The majority of the caregivers were female (81%), African American (59.5%), and married (65%). The average age of caregivers was 61 years (SD = 13.9, range 30–91 years), although more than one third (39%) were at least 65 years of age or older. Two thirds were either wives (33%) or daughters (33%). Nearly all (92%) were high school graduates, and over two thirds (68%) had at least some college education. Most caregivers (30%) reported an annual family income between $30,000 and $49,000 a year (1997 or 1998 dollars), with more than one half (54%) reporting annual family incomes over $30,000. The percentages of caregivers who were retired or employed were equal (40%). On average, they had been providing care for 3 years (SD = 3.4, range <1–23 years) and provided 72 hours of care per week (SD = 52.7, range 2–168 hr).

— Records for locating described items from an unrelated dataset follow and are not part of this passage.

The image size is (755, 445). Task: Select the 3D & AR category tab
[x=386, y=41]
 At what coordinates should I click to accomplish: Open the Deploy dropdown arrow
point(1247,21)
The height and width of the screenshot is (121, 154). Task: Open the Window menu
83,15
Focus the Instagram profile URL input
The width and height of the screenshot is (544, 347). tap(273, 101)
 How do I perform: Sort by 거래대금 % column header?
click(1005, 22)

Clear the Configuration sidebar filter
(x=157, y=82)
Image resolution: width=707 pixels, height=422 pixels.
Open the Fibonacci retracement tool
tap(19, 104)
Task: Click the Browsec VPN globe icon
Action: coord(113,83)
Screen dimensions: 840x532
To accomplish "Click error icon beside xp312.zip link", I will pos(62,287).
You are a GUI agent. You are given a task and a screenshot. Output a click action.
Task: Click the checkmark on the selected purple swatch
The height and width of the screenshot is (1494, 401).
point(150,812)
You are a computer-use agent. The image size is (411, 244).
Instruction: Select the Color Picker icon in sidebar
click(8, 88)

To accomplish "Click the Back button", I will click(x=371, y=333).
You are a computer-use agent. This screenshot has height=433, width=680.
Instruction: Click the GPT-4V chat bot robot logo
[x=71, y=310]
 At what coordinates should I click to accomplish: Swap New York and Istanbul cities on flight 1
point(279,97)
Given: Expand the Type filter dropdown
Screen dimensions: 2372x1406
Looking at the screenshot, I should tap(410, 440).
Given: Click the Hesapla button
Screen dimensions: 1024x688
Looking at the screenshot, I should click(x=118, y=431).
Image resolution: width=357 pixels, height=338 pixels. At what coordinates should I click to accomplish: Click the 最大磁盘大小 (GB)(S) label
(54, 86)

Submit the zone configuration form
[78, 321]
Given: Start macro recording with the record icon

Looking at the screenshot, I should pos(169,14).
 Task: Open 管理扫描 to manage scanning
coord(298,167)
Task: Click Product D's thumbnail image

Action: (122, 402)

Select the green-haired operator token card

Exploratory Analysis With Family Caregivers
We performed an exploratory factor analysis on the caregivers' responses to all 37 items. Using Bartlett's test of sphericity to test for relationships among variables, we found that the significant chi-square (~{chi}2 = 1539.00, p <.00) suggested the data were suitable for factor analysis. When we included all factors with eigenvalues greater than 1.0 in a principal component's extraction with varimax rotation, a 12-factor solution that explained 71% of the variance resulted. Examination of the explained variance and the skree plot suggested a more meaningful and parsimonious model of no more than 4 factors. A second factor analysis that we performed with a 4-factor criterion revealed a factor solution that explained 41% of the total variance with factors consisting of 6 to 12 items (see Table 1).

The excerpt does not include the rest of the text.